> _What to produce_
Wherever a line in the records contains the word "Αντιστροφείς", return that line.

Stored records
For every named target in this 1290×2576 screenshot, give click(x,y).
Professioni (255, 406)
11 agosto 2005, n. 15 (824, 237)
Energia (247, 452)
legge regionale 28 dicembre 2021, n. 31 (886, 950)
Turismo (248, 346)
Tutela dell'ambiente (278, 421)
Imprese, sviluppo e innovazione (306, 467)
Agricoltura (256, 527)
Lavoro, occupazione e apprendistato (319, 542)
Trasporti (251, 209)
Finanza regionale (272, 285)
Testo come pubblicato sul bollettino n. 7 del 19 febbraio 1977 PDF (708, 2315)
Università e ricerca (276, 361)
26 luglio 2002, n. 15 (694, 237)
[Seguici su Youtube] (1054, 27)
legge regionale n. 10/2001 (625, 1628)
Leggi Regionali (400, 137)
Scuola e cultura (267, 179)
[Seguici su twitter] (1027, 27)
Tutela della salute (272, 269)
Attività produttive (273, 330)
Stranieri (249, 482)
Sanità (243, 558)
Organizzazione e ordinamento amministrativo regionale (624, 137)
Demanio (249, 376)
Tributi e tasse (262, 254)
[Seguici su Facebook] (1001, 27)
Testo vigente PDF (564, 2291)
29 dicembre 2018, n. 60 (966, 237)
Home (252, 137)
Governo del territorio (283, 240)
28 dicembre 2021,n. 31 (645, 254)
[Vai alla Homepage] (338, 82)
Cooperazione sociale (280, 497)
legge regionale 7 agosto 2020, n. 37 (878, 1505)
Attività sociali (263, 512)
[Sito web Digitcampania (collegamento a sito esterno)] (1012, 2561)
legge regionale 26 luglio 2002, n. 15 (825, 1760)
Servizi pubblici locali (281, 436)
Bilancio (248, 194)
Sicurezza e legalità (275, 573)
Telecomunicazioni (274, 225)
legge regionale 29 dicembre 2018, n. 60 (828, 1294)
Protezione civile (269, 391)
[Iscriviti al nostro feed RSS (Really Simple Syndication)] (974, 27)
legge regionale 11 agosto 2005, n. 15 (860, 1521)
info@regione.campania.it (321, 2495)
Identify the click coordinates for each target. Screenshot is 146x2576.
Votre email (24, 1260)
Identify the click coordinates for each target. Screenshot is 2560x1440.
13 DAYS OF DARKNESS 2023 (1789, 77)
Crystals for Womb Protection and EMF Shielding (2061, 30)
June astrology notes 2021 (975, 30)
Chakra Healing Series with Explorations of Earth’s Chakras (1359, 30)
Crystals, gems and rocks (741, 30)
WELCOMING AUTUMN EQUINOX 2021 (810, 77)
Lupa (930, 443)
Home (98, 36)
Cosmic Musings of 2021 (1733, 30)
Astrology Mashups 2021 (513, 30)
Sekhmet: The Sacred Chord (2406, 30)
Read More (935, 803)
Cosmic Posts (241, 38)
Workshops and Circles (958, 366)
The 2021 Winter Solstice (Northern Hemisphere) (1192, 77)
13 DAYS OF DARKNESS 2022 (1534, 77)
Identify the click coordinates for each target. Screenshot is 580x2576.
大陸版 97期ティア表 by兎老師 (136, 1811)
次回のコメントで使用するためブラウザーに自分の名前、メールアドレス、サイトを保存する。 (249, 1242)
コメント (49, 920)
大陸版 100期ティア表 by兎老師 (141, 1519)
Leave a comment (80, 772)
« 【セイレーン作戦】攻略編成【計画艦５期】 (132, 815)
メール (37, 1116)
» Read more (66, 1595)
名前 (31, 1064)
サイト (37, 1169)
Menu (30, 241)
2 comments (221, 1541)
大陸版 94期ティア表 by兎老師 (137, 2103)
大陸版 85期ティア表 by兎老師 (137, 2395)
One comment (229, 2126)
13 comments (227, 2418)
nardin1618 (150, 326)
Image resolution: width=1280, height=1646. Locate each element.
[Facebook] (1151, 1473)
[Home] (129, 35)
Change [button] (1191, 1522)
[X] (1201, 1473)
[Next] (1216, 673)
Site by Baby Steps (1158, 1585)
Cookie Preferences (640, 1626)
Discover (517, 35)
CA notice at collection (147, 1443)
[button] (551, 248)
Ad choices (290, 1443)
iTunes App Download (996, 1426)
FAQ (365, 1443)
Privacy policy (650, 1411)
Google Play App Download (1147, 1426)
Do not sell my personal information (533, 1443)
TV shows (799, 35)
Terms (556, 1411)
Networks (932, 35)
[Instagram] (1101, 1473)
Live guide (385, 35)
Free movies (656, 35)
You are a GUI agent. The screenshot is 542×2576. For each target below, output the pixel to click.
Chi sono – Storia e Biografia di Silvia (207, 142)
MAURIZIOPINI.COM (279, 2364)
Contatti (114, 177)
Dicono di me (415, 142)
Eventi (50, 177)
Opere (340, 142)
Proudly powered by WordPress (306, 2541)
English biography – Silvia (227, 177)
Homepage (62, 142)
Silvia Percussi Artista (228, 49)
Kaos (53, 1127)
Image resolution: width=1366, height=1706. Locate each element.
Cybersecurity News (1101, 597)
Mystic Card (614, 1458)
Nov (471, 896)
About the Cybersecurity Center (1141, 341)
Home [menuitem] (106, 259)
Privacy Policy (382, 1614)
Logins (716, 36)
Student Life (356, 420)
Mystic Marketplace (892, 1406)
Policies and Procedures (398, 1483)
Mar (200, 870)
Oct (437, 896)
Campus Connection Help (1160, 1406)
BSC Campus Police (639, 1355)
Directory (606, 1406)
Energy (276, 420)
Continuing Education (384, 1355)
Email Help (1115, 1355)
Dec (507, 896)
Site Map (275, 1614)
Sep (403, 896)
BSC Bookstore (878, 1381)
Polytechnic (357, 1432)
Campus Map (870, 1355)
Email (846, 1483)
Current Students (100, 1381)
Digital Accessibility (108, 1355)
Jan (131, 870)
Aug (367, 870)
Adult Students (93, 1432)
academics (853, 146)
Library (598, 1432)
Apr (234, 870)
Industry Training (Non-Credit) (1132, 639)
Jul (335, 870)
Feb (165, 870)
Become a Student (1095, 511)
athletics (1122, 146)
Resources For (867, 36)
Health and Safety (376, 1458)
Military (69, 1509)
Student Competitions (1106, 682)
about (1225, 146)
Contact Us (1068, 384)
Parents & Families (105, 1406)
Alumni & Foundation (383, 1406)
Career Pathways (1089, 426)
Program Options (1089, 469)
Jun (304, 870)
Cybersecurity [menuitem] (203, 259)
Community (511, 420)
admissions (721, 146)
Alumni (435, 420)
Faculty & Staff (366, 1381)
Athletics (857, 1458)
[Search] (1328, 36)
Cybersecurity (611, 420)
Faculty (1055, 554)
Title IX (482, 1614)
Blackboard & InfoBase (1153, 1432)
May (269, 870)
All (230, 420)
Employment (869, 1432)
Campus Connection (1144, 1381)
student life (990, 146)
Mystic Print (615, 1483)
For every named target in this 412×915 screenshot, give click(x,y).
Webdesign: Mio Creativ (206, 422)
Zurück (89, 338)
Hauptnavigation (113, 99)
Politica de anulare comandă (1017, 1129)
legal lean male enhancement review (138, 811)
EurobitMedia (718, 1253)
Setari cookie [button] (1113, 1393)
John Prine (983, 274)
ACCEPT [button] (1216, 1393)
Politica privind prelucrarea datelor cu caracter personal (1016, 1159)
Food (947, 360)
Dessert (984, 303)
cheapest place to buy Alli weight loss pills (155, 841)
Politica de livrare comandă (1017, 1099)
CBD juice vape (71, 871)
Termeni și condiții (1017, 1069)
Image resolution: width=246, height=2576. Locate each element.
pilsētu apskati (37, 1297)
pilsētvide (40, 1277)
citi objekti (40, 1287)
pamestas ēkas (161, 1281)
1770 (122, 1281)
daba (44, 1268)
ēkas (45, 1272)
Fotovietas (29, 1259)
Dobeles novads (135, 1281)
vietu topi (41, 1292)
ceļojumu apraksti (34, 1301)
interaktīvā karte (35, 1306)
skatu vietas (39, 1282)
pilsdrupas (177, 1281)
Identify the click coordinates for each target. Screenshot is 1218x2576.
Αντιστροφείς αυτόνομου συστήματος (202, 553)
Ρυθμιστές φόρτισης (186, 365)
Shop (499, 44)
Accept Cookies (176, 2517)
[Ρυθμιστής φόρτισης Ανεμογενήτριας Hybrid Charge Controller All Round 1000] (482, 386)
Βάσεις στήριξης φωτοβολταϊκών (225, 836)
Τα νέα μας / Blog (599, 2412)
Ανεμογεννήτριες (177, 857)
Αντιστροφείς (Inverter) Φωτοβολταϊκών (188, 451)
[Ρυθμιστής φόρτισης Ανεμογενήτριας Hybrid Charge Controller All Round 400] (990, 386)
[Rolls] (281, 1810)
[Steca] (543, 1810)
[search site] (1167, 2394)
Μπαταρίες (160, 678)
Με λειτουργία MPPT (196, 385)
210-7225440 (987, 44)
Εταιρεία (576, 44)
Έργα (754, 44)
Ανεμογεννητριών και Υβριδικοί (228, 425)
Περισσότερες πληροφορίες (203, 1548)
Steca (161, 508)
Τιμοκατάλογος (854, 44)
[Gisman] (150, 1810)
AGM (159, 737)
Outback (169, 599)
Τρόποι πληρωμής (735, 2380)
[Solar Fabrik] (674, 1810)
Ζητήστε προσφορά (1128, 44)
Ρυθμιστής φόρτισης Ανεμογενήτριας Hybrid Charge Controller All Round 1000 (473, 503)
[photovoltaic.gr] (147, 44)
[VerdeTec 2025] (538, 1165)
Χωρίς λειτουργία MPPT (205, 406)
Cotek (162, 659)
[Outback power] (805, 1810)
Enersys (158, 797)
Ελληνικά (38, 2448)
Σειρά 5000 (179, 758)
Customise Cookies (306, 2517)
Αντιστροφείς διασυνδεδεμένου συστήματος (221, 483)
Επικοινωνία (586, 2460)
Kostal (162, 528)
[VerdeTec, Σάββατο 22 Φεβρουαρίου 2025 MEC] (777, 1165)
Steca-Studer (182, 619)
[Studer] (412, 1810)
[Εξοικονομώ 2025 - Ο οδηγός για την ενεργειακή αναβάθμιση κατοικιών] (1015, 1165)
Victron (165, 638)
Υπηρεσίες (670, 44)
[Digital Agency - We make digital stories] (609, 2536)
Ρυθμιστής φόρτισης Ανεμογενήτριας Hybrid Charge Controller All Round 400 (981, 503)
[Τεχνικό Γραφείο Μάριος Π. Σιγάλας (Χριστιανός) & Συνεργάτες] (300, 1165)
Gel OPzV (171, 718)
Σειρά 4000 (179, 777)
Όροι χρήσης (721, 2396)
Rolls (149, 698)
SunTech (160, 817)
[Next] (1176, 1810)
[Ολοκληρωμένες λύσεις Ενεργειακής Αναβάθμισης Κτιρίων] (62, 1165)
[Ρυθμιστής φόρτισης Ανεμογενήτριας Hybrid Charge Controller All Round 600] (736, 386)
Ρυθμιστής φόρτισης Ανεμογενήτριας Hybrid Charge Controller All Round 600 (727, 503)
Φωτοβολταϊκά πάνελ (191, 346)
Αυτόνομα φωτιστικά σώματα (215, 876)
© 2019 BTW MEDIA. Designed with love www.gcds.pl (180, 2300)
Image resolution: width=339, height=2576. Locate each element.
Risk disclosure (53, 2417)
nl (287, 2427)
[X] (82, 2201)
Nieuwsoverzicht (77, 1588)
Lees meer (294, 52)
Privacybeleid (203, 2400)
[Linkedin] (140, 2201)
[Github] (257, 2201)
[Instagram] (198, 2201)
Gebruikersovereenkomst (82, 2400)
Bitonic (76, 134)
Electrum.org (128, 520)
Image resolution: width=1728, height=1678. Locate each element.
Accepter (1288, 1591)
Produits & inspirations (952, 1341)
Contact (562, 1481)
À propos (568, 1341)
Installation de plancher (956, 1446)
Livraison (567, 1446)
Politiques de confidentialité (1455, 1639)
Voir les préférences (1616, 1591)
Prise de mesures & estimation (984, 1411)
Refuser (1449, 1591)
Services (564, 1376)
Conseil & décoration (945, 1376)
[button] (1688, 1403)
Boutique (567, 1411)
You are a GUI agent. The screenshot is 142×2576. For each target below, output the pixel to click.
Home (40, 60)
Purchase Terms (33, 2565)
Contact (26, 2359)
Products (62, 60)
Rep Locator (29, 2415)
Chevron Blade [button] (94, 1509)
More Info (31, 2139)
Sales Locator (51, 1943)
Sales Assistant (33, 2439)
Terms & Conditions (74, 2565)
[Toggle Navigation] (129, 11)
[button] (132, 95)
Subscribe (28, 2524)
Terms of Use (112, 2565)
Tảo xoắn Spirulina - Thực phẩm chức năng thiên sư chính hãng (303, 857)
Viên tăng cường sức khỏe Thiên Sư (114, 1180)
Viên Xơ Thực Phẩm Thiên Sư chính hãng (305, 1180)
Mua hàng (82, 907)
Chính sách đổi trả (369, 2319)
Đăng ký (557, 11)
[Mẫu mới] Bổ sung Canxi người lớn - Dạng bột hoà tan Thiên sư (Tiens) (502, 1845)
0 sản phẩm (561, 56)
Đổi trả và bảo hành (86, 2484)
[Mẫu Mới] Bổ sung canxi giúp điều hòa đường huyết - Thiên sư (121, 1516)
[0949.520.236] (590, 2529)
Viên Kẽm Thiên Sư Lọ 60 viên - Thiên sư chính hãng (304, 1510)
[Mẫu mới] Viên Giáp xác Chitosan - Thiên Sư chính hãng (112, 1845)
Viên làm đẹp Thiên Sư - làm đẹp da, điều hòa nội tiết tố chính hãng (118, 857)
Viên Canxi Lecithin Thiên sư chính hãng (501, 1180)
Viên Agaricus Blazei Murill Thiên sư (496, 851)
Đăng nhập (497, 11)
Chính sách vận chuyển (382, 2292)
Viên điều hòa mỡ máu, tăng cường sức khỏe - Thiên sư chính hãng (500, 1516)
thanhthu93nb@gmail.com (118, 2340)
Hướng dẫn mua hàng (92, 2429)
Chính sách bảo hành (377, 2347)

> _Exercise output_
Αντιστροφείς αυτόνομου συστήματος (202, 553)
Αντιστροφείς (Inverter) Φωτοβολταϊκών (188, 451)
Αντιστροφείς διασυνδεδεμένου συστήματος (221, 483)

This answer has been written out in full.